- [Consigna]: Actualiza las líneas que van desde el comienzo de los datos hasta la línea que contiene "center [252, 461].", ambas incluidas, reemplazando "Locate an element" por "Find an element" sin modificar nada más. Devuelve solo esas líneas.

- [Datos proporcionados]:
========================
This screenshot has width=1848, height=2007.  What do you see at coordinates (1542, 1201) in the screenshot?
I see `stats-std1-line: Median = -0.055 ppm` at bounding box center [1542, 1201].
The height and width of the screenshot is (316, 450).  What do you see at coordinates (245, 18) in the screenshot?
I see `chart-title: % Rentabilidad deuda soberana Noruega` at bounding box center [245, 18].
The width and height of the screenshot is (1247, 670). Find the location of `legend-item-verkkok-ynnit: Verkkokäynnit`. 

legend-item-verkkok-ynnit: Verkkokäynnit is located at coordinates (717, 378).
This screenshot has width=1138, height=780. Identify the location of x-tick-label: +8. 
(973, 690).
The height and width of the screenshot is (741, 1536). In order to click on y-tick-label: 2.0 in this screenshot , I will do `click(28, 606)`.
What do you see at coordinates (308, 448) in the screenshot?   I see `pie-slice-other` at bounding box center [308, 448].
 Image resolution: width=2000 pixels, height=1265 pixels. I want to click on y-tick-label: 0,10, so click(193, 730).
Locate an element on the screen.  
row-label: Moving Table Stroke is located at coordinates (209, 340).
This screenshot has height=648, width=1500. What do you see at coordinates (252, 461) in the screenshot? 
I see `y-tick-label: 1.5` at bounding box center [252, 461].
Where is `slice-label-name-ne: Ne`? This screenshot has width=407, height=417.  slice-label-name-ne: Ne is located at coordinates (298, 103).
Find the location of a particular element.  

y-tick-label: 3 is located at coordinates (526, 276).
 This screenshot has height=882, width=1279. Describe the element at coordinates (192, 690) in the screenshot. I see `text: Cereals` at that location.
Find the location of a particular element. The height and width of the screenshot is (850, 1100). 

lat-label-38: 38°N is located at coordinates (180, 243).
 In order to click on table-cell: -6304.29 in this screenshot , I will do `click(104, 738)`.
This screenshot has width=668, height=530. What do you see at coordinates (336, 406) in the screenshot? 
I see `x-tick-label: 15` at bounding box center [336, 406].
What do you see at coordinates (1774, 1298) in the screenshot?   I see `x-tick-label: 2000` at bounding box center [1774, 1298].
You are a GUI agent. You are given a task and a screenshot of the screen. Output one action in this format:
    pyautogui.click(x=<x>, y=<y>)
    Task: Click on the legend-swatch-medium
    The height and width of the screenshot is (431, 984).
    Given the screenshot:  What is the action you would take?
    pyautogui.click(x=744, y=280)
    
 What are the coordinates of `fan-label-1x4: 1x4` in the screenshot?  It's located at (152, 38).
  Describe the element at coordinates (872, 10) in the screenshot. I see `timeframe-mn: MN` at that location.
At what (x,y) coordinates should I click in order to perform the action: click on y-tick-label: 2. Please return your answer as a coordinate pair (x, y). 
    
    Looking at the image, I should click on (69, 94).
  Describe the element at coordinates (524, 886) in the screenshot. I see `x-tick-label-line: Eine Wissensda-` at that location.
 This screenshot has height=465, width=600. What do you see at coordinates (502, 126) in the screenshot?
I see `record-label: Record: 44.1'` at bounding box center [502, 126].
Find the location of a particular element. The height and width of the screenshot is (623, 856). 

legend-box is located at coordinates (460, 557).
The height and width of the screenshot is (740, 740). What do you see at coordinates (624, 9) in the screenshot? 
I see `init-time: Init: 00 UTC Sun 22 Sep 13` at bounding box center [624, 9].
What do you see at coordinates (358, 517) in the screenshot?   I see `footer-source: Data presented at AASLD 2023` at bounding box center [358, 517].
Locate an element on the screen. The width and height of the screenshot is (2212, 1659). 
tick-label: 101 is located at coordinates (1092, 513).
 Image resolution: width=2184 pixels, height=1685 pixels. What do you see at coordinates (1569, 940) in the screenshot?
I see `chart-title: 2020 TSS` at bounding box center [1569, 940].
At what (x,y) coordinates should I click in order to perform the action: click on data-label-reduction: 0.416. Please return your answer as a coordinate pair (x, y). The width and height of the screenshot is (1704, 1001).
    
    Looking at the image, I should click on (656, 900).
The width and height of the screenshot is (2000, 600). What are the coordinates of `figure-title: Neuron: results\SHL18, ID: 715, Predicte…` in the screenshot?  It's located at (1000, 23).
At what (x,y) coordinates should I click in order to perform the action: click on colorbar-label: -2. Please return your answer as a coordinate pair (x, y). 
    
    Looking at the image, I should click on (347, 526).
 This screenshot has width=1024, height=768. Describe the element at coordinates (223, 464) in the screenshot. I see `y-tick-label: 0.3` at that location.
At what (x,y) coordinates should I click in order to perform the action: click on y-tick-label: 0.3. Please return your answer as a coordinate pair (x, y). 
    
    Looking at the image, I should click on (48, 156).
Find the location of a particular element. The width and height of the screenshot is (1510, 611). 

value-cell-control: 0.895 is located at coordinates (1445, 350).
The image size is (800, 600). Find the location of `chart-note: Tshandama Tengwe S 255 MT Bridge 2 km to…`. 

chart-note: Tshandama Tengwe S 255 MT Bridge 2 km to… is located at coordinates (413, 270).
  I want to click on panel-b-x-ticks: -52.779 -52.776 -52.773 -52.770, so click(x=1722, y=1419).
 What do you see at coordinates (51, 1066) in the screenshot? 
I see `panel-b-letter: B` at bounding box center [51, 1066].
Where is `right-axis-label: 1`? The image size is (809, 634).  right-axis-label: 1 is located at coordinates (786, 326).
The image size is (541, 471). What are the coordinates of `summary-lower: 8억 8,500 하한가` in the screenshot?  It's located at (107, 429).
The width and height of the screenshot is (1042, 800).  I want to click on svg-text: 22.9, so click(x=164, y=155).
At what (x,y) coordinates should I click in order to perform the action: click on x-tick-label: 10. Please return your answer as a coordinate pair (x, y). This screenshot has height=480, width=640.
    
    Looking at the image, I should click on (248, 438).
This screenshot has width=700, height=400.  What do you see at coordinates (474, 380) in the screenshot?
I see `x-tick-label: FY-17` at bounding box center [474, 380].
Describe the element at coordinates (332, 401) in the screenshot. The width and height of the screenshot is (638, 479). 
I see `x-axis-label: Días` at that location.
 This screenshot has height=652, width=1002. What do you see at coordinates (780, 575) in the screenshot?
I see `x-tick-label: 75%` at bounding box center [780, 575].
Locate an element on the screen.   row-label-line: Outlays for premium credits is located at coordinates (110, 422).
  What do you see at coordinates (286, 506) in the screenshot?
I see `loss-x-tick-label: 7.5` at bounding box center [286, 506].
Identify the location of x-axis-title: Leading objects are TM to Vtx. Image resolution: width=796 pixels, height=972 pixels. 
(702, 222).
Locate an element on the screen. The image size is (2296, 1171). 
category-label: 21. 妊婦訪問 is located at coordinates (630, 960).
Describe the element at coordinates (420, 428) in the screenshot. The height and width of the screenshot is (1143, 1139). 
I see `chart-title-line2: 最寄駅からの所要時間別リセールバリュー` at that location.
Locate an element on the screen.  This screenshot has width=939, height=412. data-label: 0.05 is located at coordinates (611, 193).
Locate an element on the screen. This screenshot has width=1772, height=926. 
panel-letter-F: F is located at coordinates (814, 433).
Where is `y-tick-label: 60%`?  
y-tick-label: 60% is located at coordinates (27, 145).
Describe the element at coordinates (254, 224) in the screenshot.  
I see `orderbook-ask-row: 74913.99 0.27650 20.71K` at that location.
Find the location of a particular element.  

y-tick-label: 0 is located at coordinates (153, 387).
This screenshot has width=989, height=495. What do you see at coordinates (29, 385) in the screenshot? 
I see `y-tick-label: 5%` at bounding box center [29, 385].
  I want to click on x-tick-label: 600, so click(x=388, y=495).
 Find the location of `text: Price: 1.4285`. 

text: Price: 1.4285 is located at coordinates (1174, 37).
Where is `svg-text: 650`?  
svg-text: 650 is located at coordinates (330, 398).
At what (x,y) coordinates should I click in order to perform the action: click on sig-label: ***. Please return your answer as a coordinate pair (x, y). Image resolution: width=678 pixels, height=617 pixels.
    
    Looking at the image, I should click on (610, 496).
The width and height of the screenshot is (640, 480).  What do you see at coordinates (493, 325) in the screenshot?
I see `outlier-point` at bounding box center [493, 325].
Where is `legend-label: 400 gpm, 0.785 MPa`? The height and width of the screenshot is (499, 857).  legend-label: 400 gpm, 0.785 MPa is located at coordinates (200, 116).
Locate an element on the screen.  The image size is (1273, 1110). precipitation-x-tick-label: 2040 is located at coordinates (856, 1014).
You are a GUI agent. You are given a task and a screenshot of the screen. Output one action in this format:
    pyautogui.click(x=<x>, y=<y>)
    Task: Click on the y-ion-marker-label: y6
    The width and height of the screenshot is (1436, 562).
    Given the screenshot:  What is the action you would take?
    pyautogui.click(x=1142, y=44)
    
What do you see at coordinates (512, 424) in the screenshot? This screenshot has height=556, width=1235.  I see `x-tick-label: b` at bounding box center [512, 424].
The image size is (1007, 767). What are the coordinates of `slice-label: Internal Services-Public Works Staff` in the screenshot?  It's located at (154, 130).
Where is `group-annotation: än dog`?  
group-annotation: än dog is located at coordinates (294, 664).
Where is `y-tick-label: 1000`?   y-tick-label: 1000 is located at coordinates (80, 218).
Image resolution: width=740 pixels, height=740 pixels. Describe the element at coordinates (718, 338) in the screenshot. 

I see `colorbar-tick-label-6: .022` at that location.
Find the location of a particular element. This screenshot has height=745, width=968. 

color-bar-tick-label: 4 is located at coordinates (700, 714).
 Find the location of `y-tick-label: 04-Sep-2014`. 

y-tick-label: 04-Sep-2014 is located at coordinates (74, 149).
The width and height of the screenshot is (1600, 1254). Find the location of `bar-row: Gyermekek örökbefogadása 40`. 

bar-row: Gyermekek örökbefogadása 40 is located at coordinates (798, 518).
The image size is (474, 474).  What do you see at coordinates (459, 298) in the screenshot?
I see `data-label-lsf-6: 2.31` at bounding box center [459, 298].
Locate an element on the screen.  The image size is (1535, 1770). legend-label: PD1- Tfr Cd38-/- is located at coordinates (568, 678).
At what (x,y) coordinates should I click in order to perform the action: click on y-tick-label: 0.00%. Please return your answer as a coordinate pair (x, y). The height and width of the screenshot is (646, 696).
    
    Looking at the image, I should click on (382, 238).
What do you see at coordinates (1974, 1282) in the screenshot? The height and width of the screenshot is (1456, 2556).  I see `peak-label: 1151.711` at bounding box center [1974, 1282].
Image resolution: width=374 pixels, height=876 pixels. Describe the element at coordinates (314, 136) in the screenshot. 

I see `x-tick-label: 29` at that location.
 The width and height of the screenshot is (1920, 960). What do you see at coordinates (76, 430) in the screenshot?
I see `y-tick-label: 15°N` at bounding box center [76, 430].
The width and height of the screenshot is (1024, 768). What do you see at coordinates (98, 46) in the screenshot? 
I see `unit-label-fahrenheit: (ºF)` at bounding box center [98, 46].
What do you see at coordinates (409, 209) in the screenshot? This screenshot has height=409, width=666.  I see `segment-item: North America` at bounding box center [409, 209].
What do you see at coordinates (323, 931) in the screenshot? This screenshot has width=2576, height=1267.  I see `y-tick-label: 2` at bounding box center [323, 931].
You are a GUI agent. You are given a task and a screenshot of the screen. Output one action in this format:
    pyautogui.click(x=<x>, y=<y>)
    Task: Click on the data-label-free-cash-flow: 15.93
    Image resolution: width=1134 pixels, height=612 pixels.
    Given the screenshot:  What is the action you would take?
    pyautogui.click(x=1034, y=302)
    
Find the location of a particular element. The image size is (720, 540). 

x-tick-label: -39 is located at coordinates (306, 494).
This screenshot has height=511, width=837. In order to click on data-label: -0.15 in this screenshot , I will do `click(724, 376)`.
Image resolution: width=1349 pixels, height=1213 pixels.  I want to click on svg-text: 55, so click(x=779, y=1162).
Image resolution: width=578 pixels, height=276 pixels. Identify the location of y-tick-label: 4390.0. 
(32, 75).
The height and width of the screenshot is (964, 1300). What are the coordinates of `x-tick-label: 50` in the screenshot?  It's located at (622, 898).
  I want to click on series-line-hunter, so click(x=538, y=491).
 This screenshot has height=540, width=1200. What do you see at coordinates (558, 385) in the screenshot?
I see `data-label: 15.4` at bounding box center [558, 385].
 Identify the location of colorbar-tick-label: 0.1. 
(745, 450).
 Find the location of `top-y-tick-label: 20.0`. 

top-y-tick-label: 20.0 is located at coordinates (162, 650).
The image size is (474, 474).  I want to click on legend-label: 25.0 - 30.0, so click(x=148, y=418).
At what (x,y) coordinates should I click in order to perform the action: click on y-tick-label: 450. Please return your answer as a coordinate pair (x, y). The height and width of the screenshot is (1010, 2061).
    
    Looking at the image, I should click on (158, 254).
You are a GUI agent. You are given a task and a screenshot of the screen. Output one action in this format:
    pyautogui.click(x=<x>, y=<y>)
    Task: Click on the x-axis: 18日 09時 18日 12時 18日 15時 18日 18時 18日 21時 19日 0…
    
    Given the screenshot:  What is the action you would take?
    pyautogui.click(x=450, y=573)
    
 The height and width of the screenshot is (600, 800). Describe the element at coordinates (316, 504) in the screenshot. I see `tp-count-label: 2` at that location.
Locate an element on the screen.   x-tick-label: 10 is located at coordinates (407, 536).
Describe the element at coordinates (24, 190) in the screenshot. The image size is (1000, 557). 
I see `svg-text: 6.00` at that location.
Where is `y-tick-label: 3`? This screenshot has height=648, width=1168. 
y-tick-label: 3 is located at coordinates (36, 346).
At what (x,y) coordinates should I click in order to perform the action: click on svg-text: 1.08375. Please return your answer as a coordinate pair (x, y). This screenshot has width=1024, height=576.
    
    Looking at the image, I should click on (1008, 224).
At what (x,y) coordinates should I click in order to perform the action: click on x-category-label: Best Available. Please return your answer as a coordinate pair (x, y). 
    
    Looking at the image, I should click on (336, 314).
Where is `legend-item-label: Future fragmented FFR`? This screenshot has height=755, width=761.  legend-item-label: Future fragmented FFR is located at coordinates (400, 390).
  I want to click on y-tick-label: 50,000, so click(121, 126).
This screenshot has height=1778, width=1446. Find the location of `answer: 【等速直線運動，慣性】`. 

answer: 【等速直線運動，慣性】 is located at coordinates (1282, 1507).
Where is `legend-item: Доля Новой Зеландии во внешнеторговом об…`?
========================
- [Respuesta del ejercicio]:
This screenshot has width=1848, height=2007.  What do you see at coordinates (1542, 1201) in the screenshot?
I see `stats-std1-line: Median = -0.055 ppm` at bounding box center [1542, 1201].
The height and width of the screenshot is (316, 450).  What do you see at coordinates (245, 18) in the screenshot?
I see `chart-title: % Rentabilidad deuda soberana Noruega` at bounding box center [245, 18].
The width and height of the screenshot is (1247, 670). Find the location of `legend-item-verkkok-ynnit: Verkkokäynnit`. 

legend-item-verkkok-ynnit: Verkkokäynnit is located at coordinates (717, 378).
This screenshot has width=1138, height=780. Identify the location of x-tick-label: +8. 
(973, 690).
The height and width of the screenshot is (741, 1536). In order to click on y-tick-label: 2.0 in this screenshot , I will do `click(28, 606)`.
What do you see at coordinates (308, 448) in the screenshot?   I see `pie-slice-other` at bounding box center [308, 448].
 Image resolution: width=2000 pixels, height=1265 pixels. I want to click on y-tick-label: 0,10, so click(193, 730).
Find an element on the screen.  
row-label: Moving Table Stroke is located at coordinates (209, 340).
This screenshot has height=648, width=1500. What do you see at coordinates (252, 461) in the screenshot? 
I see `y-tick-label: 1.5` at bounding box center [252, 461].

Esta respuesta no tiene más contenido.